(PROBLEM DESCRIPTION) Could you rescale the material from the line containing "Where should I click to: Enable" down to the line containing "click(x=385, y=63)" and give all of those lines again, requests included? Multiply only the click coordinates in the answers by 1.8 and round them to whole numbers, with halves rounding up.

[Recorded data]

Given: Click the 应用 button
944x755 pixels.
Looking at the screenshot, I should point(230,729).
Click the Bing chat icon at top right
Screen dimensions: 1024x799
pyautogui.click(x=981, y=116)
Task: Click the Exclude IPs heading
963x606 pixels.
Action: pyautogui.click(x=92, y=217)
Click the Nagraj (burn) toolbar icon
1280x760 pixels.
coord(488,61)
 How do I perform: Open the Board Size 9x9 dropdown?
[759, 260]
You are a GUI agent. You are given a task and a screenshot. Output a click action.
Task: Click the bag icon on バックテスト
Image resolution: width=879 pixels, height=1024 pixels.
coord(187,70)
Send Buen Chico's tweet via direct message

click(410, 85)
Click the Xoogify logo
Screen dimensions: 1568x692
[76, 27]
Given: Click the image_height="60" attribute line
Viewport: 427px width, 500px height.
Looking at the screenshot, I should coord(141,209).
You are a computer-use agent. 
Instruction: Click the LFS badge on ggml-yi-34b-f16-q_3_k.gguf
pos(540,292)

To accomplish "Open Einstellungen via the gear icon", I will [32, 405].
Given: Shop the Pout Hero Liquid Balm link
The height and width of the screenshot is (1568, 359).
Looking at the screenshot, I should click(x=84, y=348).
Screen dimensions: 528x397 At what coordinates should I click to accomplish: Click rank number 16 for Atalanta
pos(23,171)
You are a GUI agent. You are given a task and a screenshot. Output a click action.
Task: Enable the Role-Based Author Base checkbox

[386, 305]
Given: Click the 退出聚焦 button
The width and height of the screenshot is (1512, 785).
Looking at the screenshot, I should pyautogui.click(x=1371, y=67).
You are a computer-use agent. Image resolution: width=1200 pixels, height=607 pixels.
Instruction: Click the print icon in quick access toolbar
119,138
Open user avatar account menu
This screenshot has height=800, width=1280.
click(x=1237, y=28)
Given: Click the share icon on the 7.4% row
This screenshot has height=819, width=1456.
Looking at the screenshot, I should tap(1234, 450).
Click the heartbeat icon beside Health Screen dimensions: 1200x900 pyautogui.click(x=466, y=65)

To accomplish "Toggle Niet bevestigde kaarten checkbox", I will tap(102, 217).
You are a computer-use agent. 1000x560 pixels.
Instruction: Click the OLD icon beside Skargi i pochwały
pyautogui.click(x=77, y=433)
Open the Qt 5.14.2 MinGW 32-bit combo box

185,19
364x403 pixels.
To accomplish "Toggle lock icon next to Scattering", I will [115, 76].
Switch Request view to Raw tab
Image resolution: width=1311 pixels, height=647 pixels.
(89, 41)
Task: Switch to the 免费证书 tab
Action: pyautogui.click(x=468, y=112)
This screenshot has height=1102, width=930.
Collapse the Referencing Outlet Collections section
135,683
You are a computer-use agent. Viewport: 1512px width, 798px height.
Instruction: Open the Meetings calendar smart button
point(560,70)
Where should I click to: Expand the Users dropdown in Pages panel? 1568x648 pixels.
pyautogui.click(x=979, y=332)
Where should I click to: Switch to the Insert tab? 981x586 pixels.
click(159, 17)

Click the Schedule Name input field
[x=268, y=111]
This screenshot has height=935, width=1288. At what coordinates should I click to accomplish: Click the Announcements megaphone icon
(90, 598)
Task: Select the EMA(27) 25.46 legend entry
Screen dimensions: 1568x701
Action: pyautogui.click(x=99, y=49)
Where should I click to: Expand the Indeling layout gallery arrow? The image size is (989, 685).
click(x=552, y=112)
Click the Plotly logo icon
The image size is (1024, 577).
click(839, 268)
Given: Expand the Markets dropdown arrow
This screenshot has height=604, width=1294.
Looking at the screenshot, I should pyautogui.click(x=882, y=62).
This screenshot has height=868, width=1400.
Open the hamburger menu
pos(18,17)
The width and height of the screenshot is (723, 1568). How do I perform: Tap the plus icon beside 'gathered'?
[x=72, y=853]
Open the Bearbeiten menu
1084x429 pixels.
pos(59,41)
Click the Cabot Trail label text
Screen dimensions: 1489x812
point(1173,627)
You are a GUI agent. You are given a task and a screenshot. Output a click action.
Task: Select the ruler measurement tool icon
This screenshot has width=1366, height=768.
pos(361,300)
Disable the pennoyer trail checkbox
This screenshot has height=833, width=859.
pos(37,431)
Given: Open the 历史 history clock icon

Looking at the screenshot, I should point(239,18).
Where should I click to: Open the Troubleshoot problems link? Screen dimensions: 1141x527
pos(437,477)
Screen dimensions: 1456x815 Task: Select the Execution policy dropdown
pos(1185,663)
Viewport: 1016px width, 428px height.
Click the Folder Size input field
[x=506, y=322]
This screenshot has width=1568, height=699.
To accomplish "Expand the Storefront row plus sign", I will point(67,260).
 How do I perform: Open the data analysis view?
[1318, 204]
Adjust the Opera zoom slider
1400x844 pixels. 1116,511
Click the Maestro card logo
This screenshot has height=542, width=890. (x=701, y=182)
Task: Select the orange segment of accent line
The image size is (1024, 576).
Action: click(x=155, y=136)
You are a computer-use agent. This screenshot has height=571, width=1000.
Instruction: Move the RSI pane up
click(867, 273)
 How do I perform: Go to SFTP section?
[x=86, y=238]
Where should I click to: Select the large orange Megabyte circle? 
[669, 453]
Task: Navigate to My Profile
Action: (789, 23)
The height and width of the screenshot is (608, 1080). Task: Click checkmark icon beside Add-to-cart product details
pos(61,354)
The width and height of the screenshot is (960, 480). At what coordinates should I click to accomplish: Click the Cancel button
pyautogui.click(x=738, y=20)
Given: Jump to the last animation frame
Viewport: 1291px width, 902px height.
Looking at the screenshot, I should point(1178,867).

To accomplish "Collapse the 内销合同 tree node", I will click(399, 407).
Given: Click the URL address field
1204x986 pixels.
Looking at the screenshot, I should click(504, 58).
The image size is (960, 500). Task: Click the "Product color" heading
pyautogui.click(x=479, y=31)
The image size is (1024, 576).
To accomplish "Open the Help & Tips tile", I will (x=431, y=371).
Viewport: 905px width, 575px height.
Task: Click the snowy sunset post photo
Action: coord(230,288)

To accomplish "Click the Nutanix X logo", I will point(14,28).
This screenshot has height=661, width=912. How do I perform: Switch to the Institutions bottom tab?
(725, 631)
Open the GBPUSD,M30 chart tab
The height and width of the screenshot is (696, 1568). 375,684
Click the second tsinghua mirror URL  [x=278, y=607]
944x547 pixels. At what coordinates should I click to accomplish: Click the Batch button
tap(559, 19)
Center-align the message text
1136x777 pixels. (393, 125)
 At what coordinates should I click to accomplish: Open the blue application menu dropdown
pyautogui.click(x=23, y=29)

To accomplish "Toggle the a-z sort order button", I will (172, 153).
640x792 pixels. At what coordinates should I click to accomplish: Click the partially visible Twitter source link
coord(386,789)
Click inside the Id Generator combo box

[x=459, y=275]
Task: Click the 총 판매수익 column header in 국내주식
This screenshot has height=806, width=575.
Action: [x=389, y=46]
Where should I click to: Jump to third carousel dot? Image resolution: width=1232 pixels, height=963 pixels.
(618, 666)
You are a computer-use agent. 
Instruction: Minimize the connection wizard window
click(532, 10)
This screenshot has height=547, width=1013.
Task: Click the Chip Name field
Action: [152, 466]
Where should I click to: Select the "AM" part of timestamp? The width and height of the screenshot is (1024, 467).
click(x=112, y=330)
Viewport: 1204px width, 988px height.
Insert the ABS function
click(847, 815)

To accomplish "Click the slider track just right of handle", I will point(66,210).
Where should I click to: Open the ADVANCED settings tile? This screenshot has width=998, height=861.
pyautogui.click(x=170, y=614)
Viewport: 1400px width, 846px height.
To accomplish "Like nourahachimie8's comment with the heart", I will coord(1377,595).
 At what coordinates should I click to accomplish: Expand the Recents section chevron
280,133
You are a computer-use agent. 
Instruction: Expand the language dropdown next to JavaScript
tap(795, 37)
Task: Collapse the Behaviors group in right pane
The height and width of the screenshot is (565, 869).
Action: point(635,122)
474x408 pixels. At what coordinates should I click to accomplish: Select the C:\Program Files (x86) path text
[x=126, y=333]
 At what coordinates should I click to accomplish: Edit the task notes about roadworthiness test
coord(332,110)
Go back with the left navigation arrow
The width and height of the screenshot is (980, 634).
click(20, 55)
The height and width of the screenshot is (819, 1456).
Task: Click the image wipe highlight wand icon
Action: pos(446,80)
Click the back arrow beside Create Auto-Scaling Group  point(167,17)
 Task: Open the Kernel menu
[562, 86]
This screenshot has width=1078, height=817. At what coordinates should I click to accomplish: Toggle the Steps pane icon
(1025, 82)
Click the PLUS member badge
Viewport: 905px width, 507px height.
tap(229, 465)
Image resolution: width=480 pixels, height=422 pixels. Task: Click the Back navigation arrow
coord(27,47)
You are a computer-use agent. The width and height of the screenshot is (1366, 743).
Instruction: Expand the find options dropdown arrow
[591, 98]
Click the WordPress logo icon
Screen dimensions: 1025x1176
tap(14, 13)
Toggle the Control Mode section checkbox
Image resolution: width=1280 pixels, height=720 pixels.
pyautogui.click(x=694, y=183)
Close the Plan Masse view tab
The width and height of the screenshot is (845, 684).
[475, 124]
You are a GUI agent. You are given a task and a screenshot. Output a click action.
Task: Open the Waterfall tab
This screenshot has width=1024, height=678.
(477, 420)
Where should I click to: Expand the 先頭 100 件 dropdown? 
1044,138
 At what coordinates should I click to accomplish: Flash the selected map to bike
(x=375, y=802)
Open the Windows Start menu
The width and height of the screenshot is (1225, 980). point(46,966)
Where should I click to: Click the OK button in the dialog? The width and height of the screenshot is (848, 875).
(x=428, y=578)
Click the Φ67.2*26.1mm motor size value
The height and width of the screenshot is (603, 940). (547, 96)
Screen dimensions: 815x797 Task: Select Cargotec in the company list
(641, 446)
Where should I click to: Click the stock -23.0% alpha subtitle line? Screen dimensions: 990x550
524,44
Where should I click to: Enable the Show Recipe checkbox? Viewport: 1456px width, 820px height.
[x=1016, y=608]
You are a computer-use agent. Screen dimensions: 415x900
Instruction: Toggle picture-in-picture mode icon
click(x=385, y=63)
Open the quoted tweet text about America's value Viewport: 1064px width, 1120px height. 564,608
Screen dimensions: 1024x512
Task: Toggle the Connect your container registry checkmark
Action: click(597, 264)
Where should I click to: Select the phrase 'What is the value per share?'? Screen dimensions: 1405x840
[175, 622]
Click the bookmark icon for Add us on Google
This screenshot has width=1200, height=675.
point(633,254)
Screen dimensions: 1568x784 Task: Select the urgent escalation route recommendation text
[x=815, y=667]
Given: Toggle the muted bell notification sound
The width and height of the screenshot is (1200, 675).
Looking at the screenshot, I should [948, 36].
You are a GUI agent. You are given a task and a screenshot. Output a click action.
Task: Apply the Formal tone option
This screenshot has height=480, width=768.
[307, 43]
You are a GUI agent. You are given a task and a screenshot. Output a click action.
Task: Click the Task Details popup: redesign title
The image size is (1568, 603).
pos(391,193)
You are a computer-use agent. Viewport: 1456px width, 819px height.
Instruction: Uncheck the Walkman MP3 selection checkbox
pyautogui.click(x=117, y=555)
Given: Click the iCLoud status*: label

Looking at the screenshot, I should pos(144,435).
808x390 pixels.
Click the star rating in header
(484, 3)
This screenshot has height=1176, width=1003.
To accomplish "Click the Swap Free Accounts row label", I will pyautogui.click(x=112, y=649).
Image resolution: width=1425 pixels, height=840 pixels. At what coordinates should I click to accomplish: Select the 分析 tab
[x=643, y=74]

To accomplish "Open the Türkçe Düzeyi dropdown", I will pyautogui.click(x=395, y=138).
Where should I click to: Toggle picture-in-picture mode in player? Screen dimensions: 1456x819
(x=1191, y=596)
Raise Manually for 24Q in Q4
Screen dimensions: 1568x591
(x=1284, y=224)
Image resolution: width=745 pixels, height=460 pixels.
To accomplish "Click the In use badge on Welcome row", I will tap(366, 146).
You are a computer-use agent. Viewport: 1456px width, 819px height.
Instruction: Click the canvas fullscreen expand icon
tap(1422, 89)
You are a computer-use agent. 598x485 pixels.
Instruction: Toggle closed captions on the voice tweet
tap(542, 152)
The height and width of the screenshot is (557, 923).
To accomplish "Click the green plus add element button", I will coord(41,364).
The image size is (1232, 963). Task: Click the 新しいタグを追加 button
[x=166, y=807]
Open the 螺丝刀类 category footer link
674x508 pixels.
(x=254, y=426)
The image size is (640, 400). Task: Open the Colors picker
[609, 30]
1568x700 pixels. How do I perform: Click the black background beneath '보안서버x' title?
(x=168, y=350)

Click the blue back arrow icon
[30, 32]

(WRITTEN ANSWER)
Where should I click to: Enable the Show Recipe checkbox? Viewport: 1456px width, 820px height.
[x=1829, y=1094]
You are a computer-use agent. Screen dimensions: 415x900
Instruction: Toggle picture-in-picture mode icon
click(x=693, y=113)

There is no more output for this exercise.